Bareksa.com – Akan dimasukkannya Renminbi, mata uang China, menjadi salah satu mata uang global masih menimbulkan pro-kontra di sejumlah kalangan. Bagi eksportir atau pun importir yang berdagang dengan mitranya dari Negeri Tirai Bambu, jelas kondisi ini menjadi angin segar. Pasalnya, nilai ekspor atau pun impor dari China tergolong besar.
Berdasarkan data Badan Pusat Statistik (BPS), ekspor Indonesia ke China per Juli 2015 nilainya mencapai $1,2 miliar atau setara dengan 10,61 persen dari keseluruhan nilai ekspor Indonesia. Porsi ekspor ke China ini pun nilainya terus naik cukup signifikan dalam empat bulan terakhir.
Grafik Ekspor Indonesia ke China
Tidak hanya ekspor, perdagangan impor Indonesia pun nilainya sangat besar. Pada akhir Juli, nilai impor Indonesia dari China mencapai $1,82 miliar atau 19,02 persen dari keseluruhan impor. Seperti halnya ekspor Indonesia, nilai impor dari China pun nilainya terus meningkat. Terlebih, impor dari sektor non-migas seperti baja, mesin, dan peralatan mekanik dan listrik.
Grafik Impor Indonesia dari China 2015
Bila Renminbi—satuan mata uangnya adalah Yuan—dimasukan ke dalam Special Drawing Right (SDR), baik eksportir atau pun importir nantinya tidak perlu repot-repot mengganti mata uang perdagangannya dengan dolar AS. Kondisi ini pun dipercaya akan mendorong peningkatan transaksi menggunakan mata uang Yuan. Imbasnya, kebutuhan atas dolar AS diperkirakan akan berkurang. Nilai tukar Rupiah pun berpotensi lebih stabil.
Sebagai informasi, penggunaan dolar AS selama ini sangat besar dibandingkan dengan mata uang lainnya. Per Juli, porsinya mencapai 53,91 persen dari seluruh nilai impor Indonesia. Sementara, penggunaan mata uang Yuan baru sekitar 0,10 persen dari keseluruhan transaksi impor.
Pie Chart Impor Indonesia Berdasarkan Valuta Asing, per Juli 2015
Sumber: BPS, diolah Bareksa.com
Nilai tukar Renminbi yang selama dinilai lebih stabil pun menjadi salah satu kelebihan bertransaksi dengan Yuan dibanding jika menggunakan dolar AS.
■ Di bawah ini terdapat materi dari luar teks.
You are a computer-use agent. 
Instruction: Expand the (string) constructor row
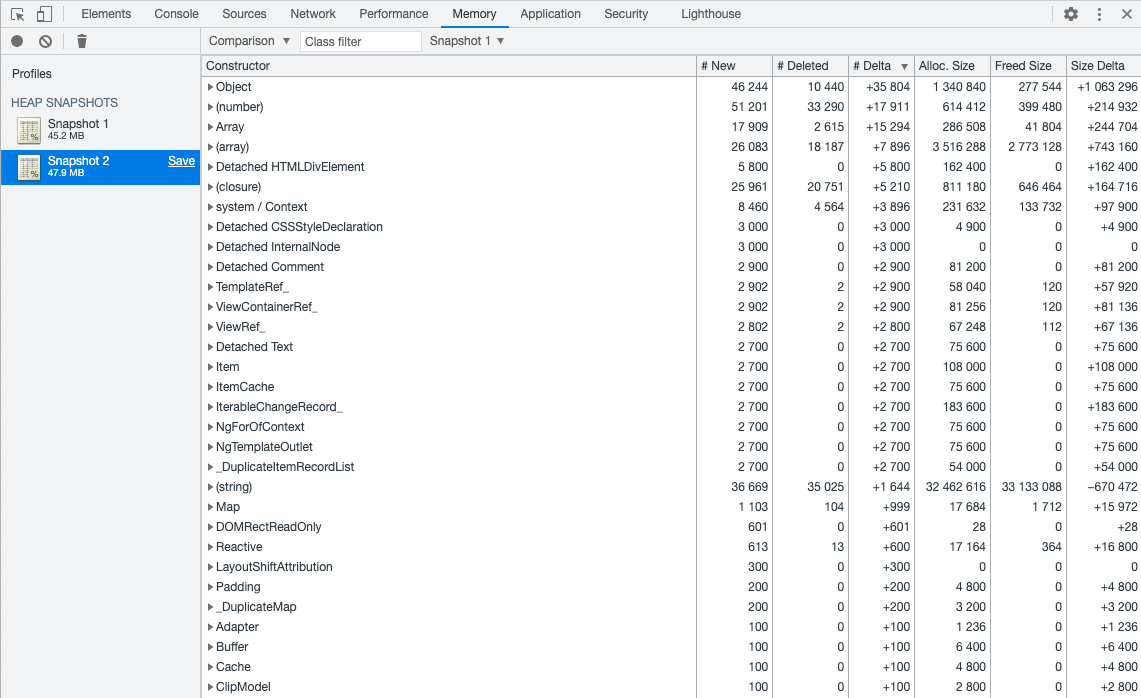pyautogui.click(x=211, y=487)
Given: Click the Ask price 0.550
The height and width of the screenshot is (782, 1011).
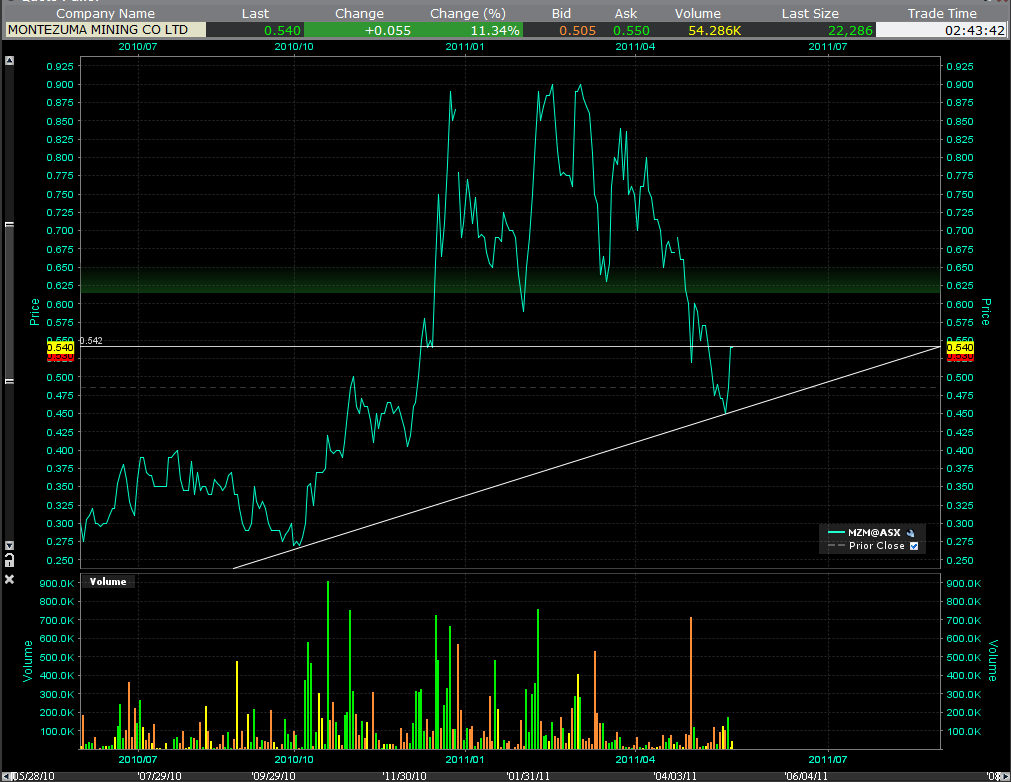Looking at the screenshot, I should click(x=633, y=30).
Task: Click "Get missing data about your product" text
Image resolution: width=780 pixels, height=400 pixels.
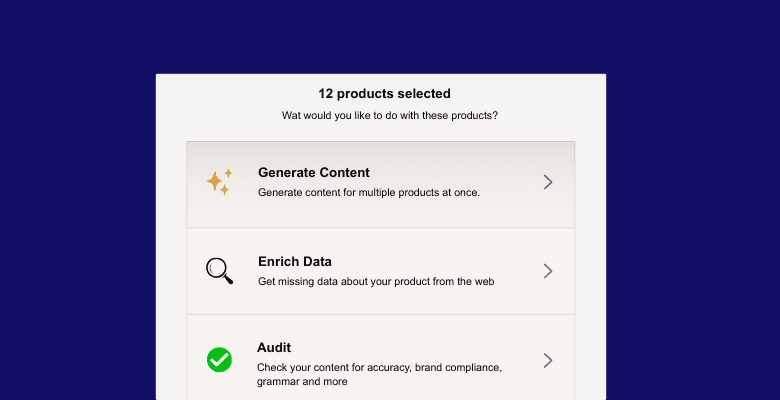Action: pyautogui.click(x=375, y=282)
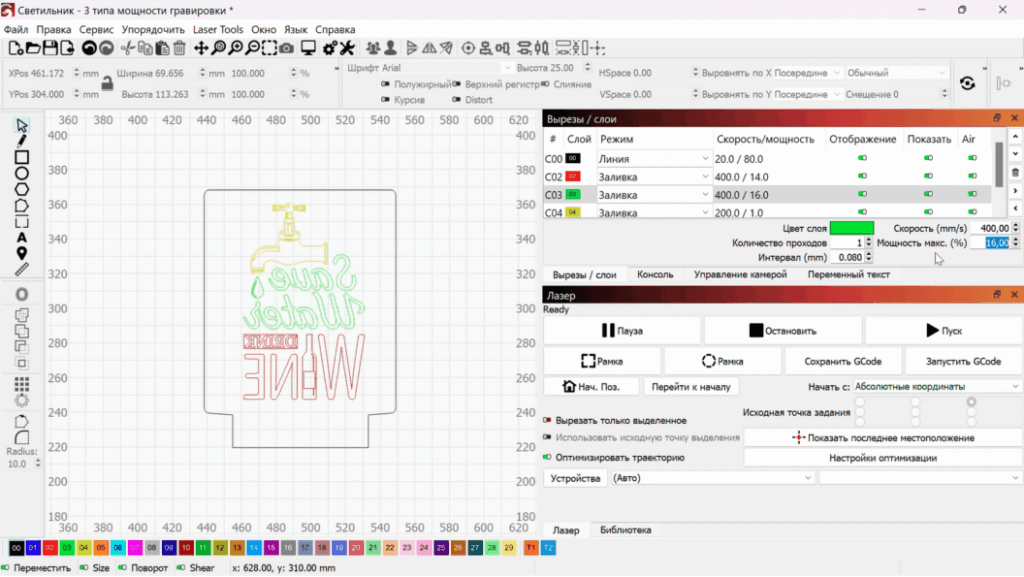Open the gear settings icon in toolbar

(329, 48)
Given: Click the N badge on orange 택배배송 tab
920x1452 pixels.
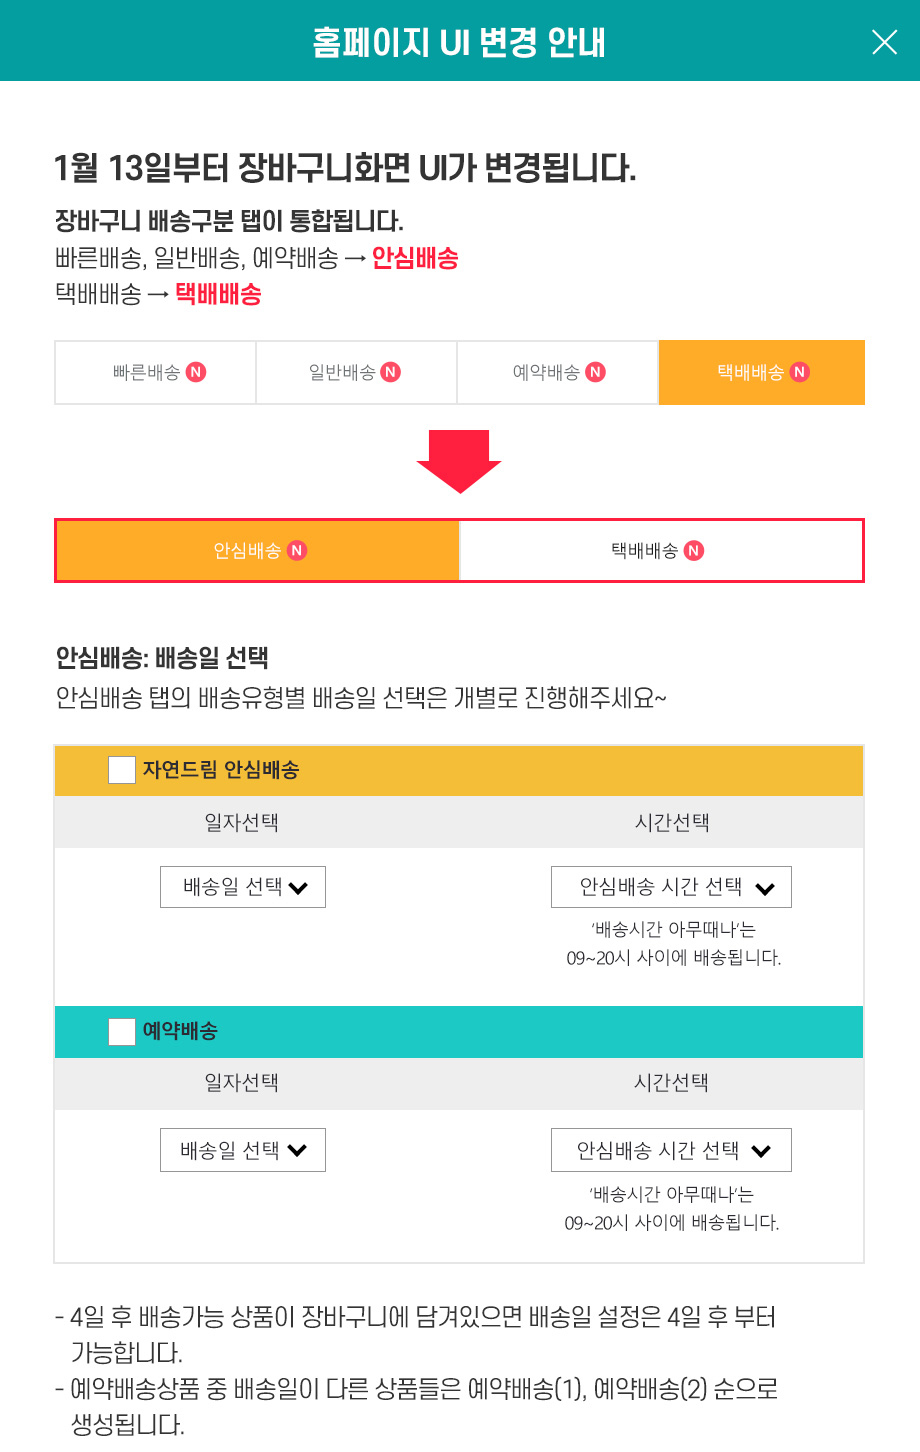Looking at the screenshot, I should (x=799, y=372).
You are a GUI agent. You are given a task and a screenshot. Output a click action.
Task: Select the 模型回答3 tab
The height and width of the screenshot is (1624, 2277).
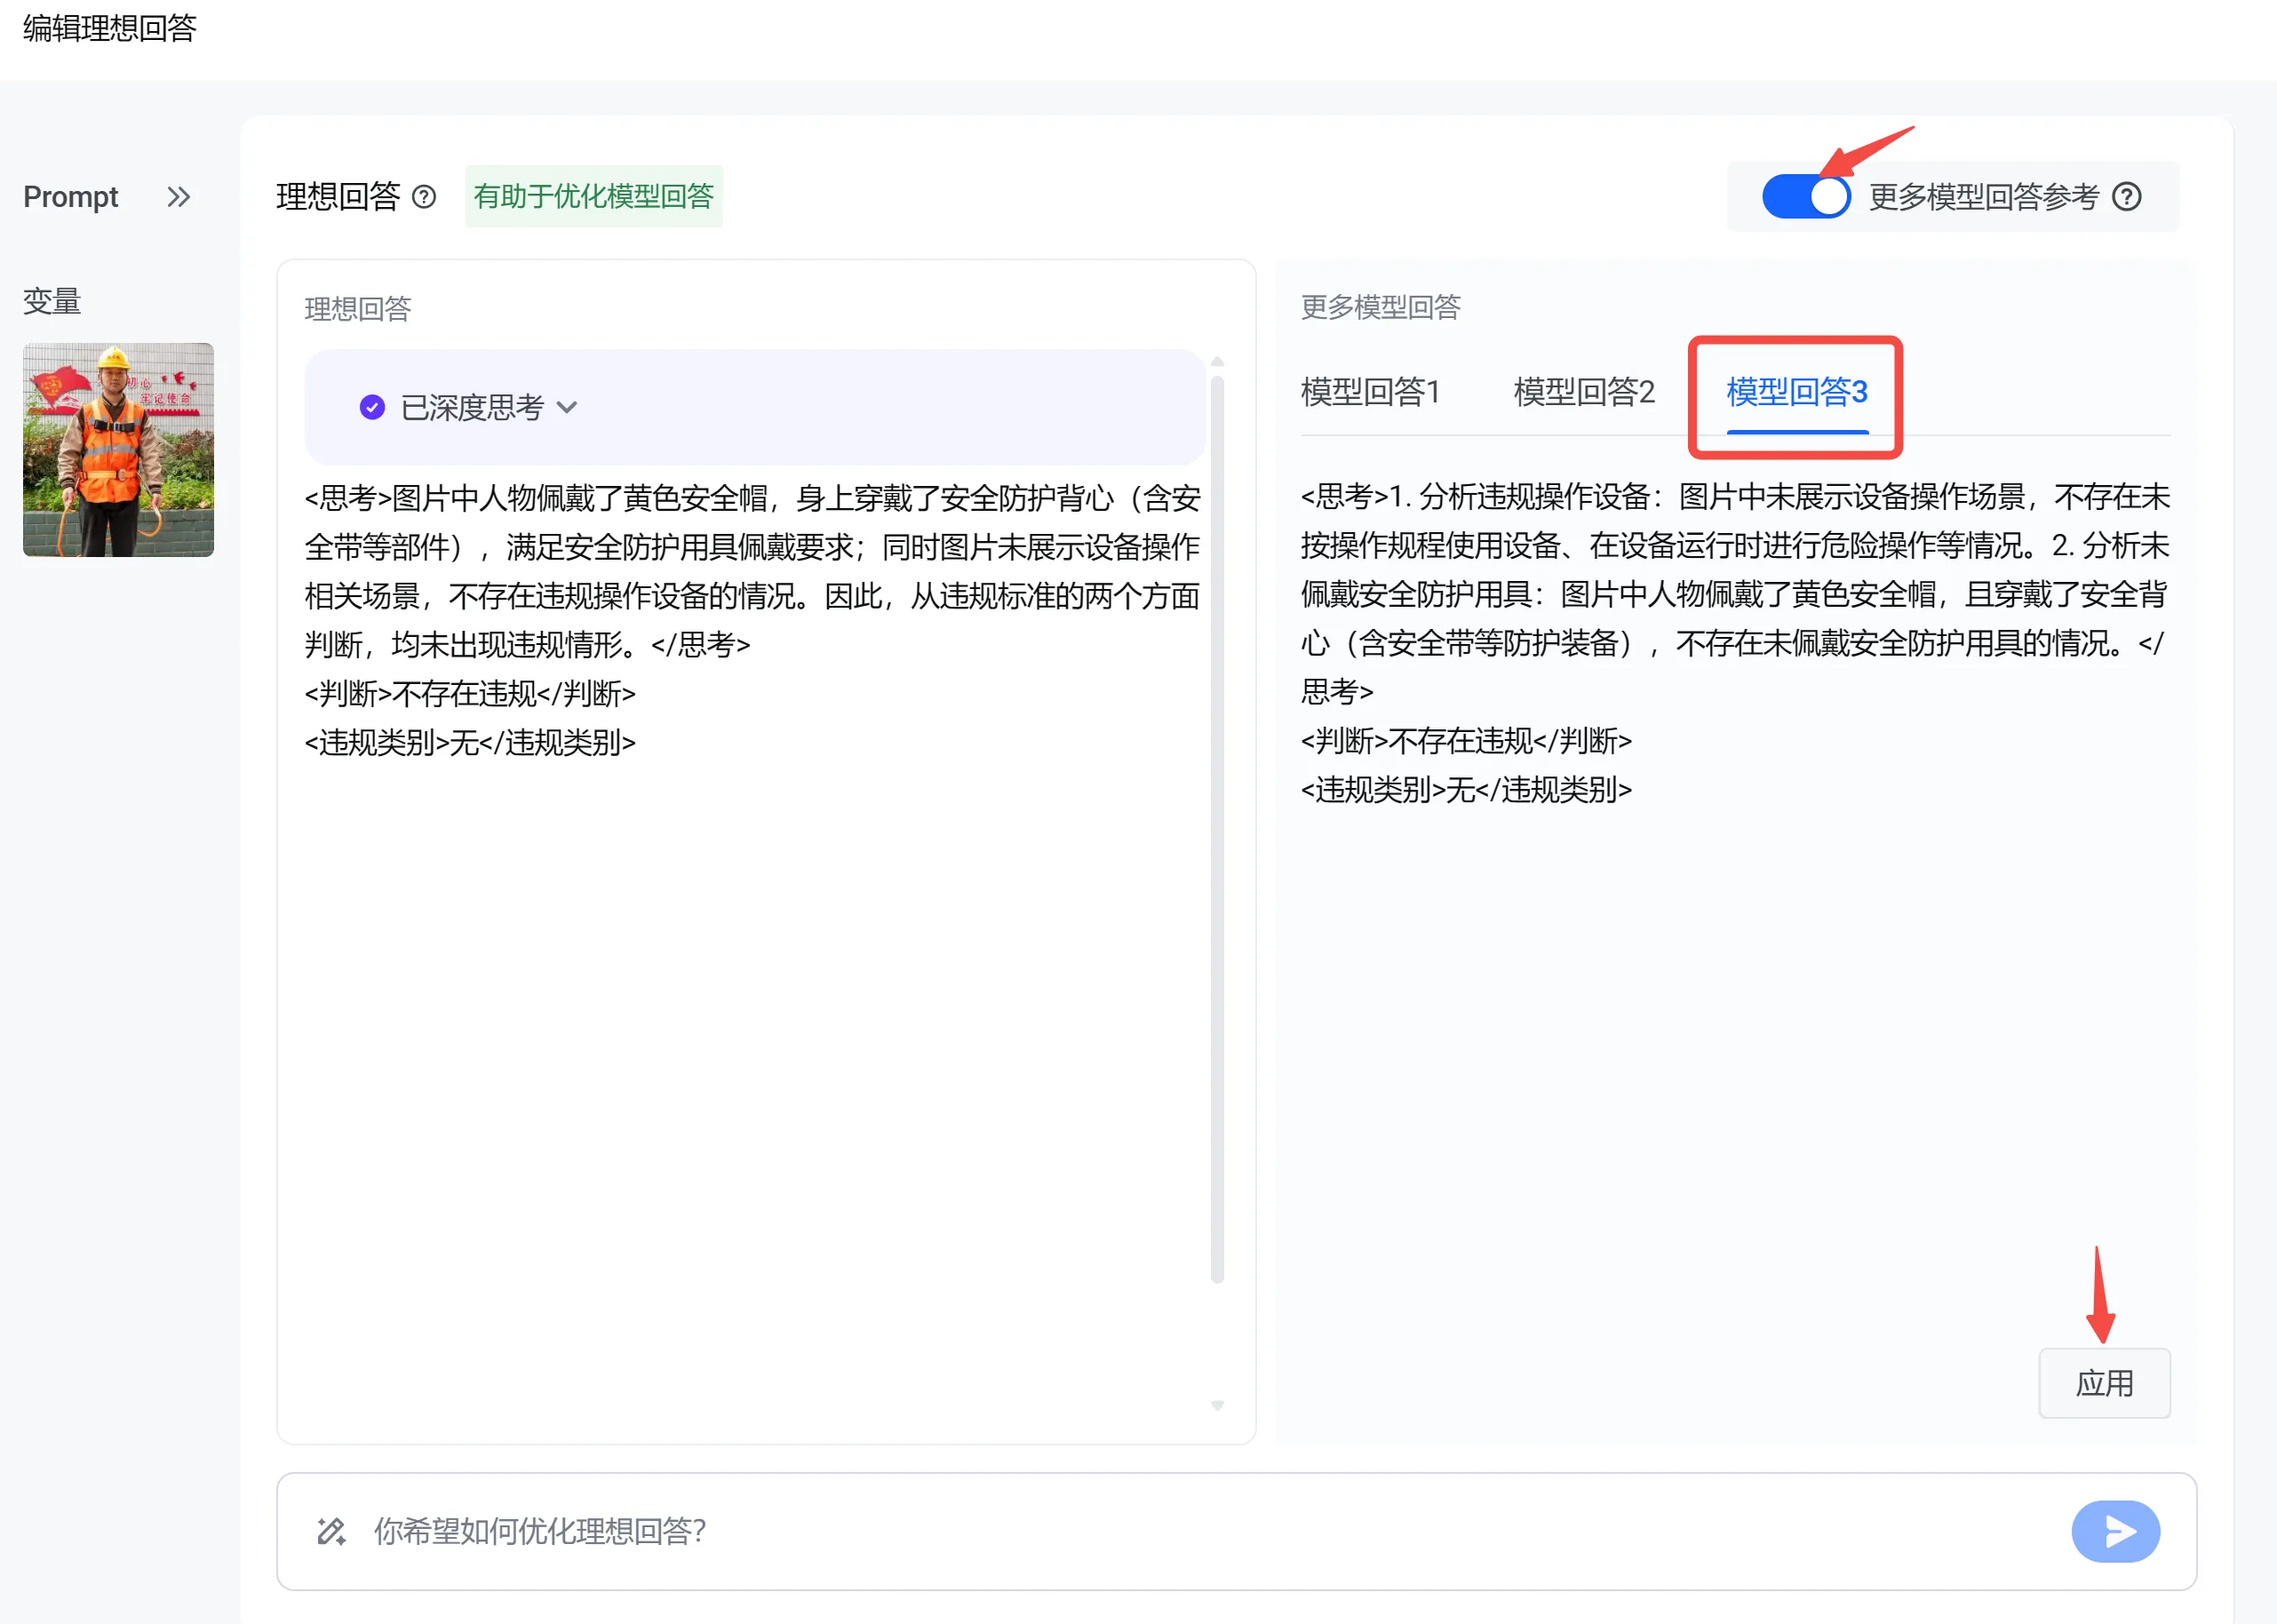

Namun, kondisi ini bagi sejumlah kalangan lain tidak serta merta menguntungkan Indonesia karena kestabilan Renminbi diperkirakan tidak akan lama. Rangga Cipta, Ekonom Samuel Sekuritas, mengungkapkan bahwa kestabilan Renminbi selama ini terjadi karena kuatnya kontrol bank sentral China (PBoC) atas mata uang tersebut.
“Kontrol ini harus pelan-pelan dikurangi jika PBoC menginginkan agar Yuan menjadi mata uang global,” ungkap Rangga kepada Bareksa.